Wallowing is for pigs, not people.
Remember O’Neill’s 48-hour limit? When the two days were up, the players had to report for training again and give 100% commitment. So when your time is up, it’s time to get back on your feet and take the next step down the road.
Your next steps:
1. Put limits on your recovery time. Forty-eight hours is a good rule of thumb, but work out what works best for you. Whatever you do, don’t carry the rejection around with you like a permanent scar.
2. Be honest with yourself. When you’re feeling down, ask yourself how much of the bad feeling is pure pain, and how much of it is wallowing? Some clients even find it helps to put a percentage on this: “I was feeling pretty down on Tuesday, but it got easier once I realized it was only 40% genuine pain and 60% wallowing!”
12. Seven guaranteed ways to make rejection worse
It’s easy to say ‘Don’t wallow,’ but not so easy to avoid doing it. When you’ve just been hit by rejection, a lot of the thoughts you experience are automatic, or semi-conscious. If you’re not alert to them, they can make you feel much worse than you need to. So here’s a handy field guide to some of the most damaging thoughts you can think in the wake of rejection and what to do about them.
1. Taking it personally
OK hands up, I said it’s natural to identify with your work and take rejection or criticism personally! And so it is. You need to put everything into your work if it is to be any good—so any rejection of your work feels like a rejection of you. And if you get turned down for a job or a place on the team, then in a very real sense it is a rejection of you.
But beware of taking any specific rejection—or even a series of rejections—as a blanket judgment on yourself and your entire career. William Golding’s best-selling novel
Lord of the Flies
was reportedly rejected by at least ten publishers before it was finally accepted. Supposing he’d said, “OK, nine rejections prove I’m not a real writer. All those experts can’t be wrong. There’s no point sending it out again.”
Remember, just because you or your work were not the right fit in any particular situation, it does NOT mean you are fundamentally incapable of achieving your ambitions. So watch out for any thoughts that suggest that this is the case!
What not to say to yourself:
What to say instead:
2. Repetition
It’s bad enough being rejected once, but you make it much worse for yourself if you keep replaying the experience over and over in your mind. The most depressed people I have ever met were constantly running a ‘disaster movie’ in their minds, made up of all their most painful rejections and failures.

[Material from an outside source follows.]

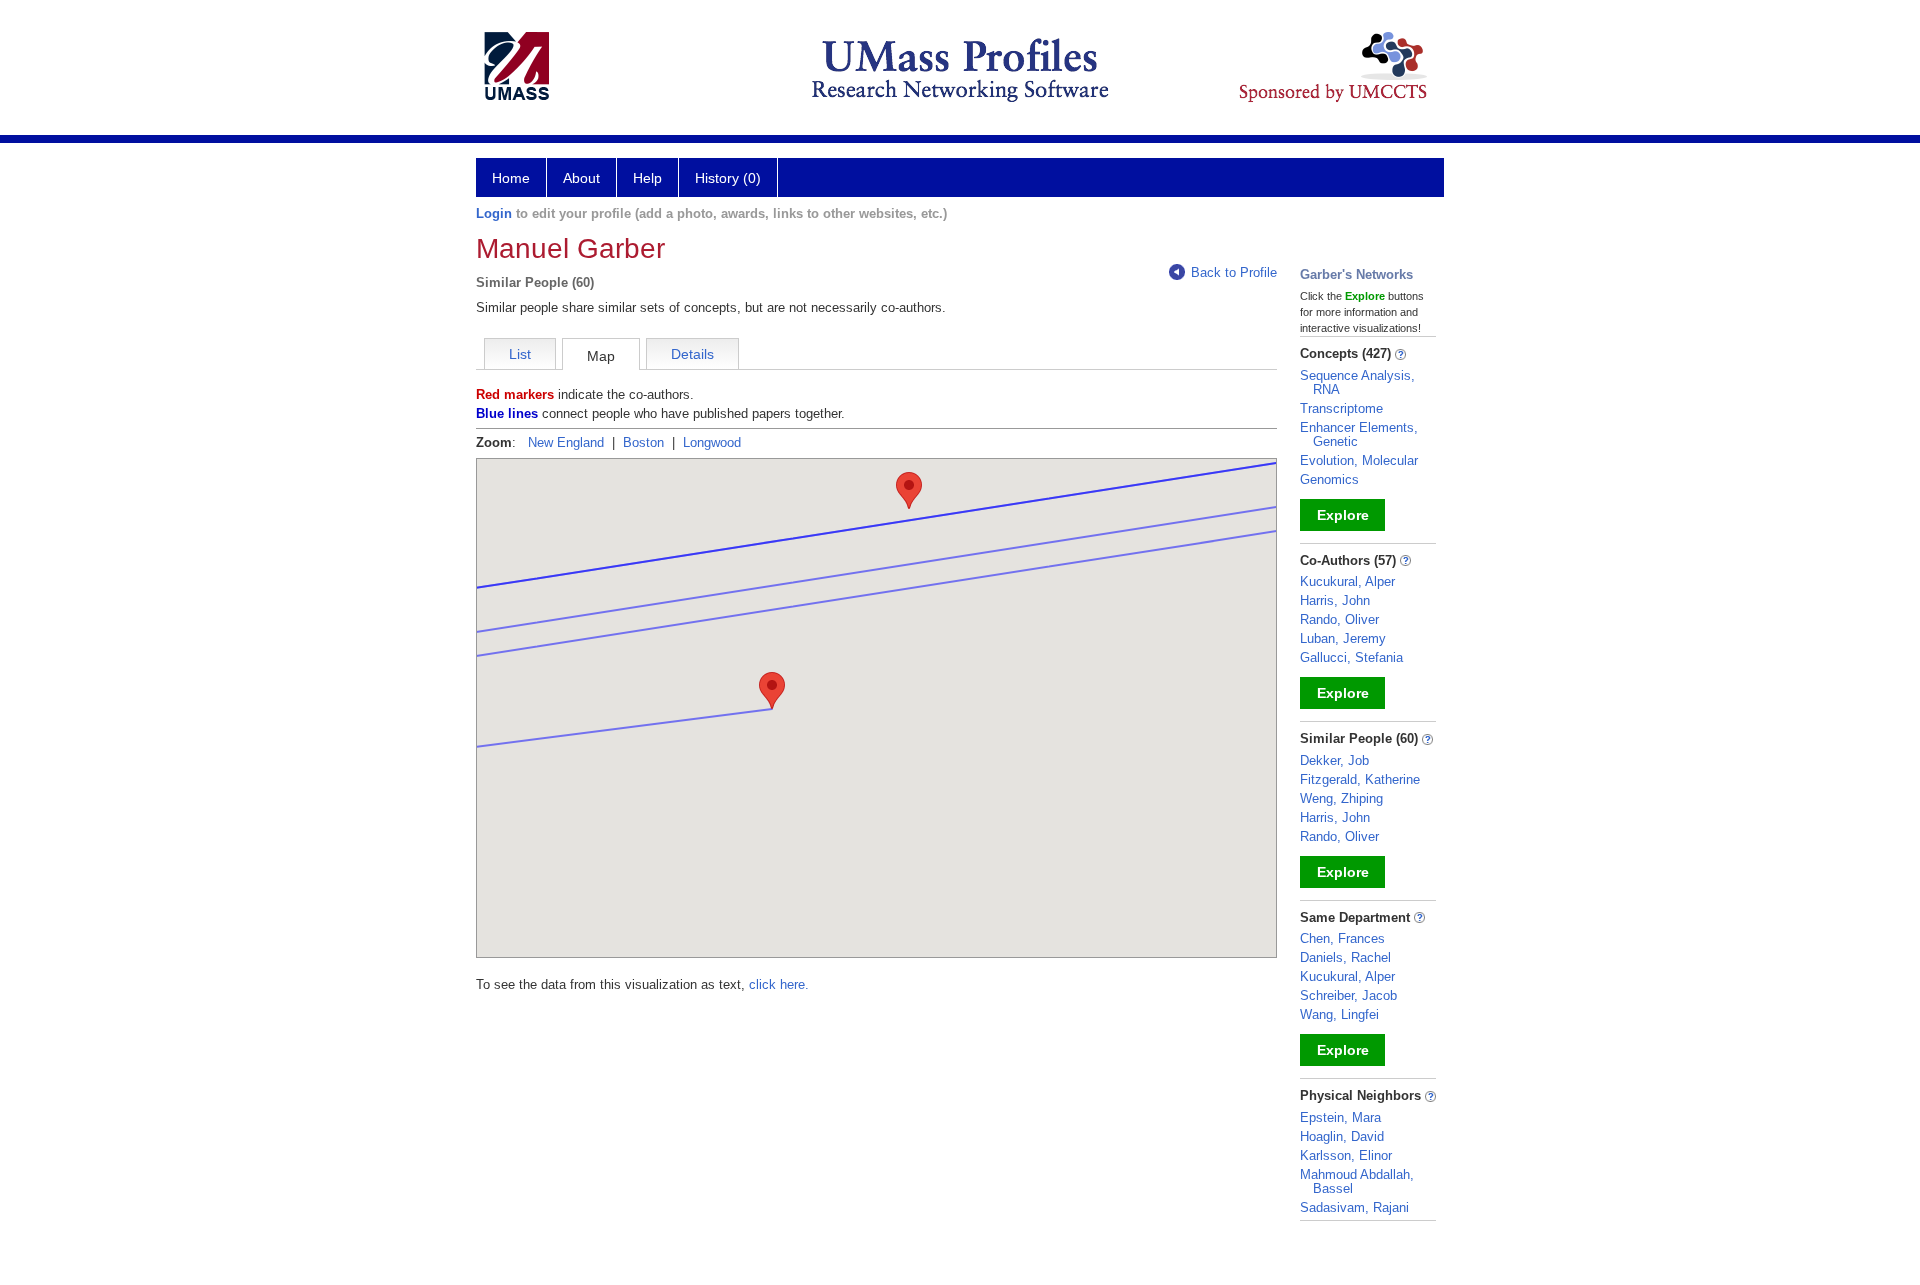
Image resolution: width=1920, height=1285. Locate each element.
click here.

When you’ve suffered a rejection, it’s an excellent idea to sit down and review your performance, to see what you can improve in the future. But once you’ve done that, and decided how you’re going to improve, it’s time to archive the mental movie.
Your mindfulness practice will help you to do this, by focusing on what you can see, hear, feel, touch, taste, and smell in the present.
When you are present, it’s easier to stop watching the disaster movie.
What not to do:
Keep playing the mental movie of your rejection(s), complete with a doom-laden voiceover, reminding yourself how bad it was.
What to do instead:
i. Make time to review your performance. Hold yourself to high standards, and be unflinchingly honest. (If you can, get someone who knows you well to help with this.) What can you learn from the experience? What can you do differently next time?
ii. Once you’ve done this, archive the mental movie:
iii. Once you’ve done the review, and archived the movie, put it out of your mind. Use mindfulness to stay in the present and let go of it.
3. Regret
This one goes hand-in-hand with repetition. Not content with reminding yourself what an awful experience it was, you also torture yourself by thinking it could have turned out so much better—if only you’d done this or that differently. So you beat yourself up for having been so ‘stupid.’